FAYETTEVILLE, NC 28302

EMERGENCY SERVICES POLICIES

Tag No.: A1104

Based on review of hospital policy and a closed medical record review the hospital staff failed to follow the ED triage policy for 1 of 41 patients reviewed (Pt#11).

The findings included:

Review of hospital policy titled "Triage Policy for Adults" revealed an ESI (emergency severity index) triage algorithm. The algorithm revealed when a patient required immediate life-saving intervention they would get triaged as an ESI 1. When a patient presented with a high-risk situation, confused/lethargic/disoriented, or in severe pain/distress they would get triaged as an ESI 2. When patients do not fall into an ESI 1 or 2 level. The number of resources a patient required determined ESI levels 3-5. Two or more resources would get an ESI 3, one resource would get and ESI 4, and no resources would get an ESI 5. When a patient presents with dangerous vital signs, to include heart rate and respiration, further consideration should be made. For a patient 8 years and older a heart rate greater than 100, respirations greater than 20, and an SpO2 less than 92% could warrant an ESI 2.

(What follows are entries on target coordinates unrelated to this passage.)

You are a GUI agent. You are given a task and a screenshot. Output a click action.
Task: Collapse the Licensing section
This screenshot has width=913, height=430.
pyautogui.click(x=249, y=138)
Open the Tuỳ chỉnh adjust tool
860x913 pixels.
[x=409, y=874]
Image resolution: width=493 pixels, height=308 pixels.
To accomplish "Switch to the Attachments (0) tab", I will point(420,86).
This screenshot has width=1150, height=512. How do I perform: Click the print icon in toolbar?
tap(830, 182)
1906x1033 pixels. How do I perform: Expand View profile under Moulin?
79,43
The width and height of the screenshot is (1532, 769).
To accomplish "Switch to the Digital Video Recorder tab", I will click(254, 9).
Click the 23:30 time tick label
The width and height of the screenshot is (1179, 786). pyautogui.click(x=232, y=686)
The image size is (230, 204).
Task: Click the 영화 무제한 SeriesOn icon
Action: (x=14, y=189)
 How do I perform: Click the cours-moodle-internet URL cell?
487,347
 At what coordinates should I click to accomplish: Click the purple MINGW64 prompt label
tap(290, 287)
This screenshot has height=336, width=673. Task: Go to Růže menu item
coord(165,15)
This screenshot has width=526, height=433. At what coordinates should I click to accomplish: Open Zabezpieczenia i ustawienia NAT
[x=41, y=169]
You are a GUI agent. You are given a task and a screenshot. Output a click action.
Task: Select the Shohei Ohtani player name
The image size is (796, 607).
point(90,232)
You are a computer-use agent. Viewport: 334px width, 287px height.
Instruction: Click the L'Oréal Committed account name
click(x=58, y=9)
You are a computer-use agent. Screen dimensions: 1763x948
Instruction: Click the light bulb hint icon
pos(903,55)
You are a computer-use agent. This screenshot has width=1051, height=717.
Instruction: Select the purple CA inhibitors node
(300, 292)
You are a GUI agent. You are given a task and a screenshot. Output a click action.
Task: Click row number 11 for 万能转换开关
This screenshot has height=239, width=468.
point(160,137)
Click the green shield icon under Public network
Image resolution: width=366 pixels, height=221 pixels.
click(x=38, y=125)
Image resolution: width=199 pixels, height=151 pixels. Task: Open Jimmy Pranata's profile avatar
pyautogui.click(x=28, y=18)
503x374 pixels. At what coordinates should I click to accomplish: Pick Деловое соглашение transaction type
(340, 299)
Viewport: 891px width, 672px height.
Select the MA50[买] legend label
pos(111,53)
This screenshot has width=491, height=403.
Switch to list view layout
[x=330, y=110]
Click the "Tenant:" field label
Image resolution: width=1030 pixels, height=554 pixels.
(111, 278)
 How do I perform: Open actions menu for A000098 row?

Closed dedicated emergency department (DED) medical record review of Patient #11 revealed an 83 year old female presented to the ED via EMS on 08/24/2022 at 1956 with neck pain after sneezing. Review of the ED triage note at 2002 revealed " ...Pt (patient) reports that pain is now radiating to head and down arms. No neurological deficits noted, no blurred vision or light sensitivity." Review of the ED vital signs at 2007 revealed temperature 97.8, heart rate 99, respiration 20, blood pressure (BP) 221/113, SpO2 94%, and a neck pain score of 10. At 2009 patient assigned acuity of 4. At 2012 Tylenol 650mg (milligrams) was given orally. Review of the ED nursing note revealed the patient was offered an ice pack and heating pack, the patient declined and stated, "it probably wont work." Review of the triage note at 2104 revealed the patient became unresponsive in the waiting room. Glucose 222. BP 223/115. At 2107 patient assigned acuity 2. Review of the ED nursing note at 2110 revealed the physician assessed the patient at bedside. At 2112 the patient was roomed to ED38. At 2115 the patient status changed to Code Stroke. At 2116 labs, arterial blood gas, ECG, CT head neck angio, CT cervical, and a CT head were ordered. At 2118 an inpatient Neurology consult was placed. At 2128 a chest Xray was ordered. At 2142 NIH Stoke Scale: 27. At 2155 tele neurologist assessed the patient. At 2156 Neurosurgery consult was placed. At 2200 the patient was assigned acuity 1. At 2213 an Endotracheal tube was placed, 7.5mm (millimeter) cuffed. At 2216 ED disposition was set to transfer. At 2223 a CVC triple lumen catheter was placed in the right femoral. At 2248 Protime 10.6 seconds, INR 1.0, and aPTT 24.5 seconds. Review of ED vital signs at 2250 revealed temperature 96.8 bladder, heart rate 88, respiration 20, BP 156/81, and SpO2 94%. Review of a Physician note at 2312 revealed " ...presented initially for neck pain but developed altered mental status ...patient was made a code stroke ... CT head shows large subarachnoid hemorrhage at the skull base, likely aneurysmal ... Neurosurgery recommended airway control and transfer emergently for intervention ..." At 2319 flight crew at bedside. At 2357 high sensitivity Troponin 191. On 08/25/2022 at 0000 the patient was discharged. Review of the grievance received on 09/12/2022 revealed a resolution letter was sent out on 10/26/2022. Review of the SIR event revealed it was entered on 09/29/2022 by risk management.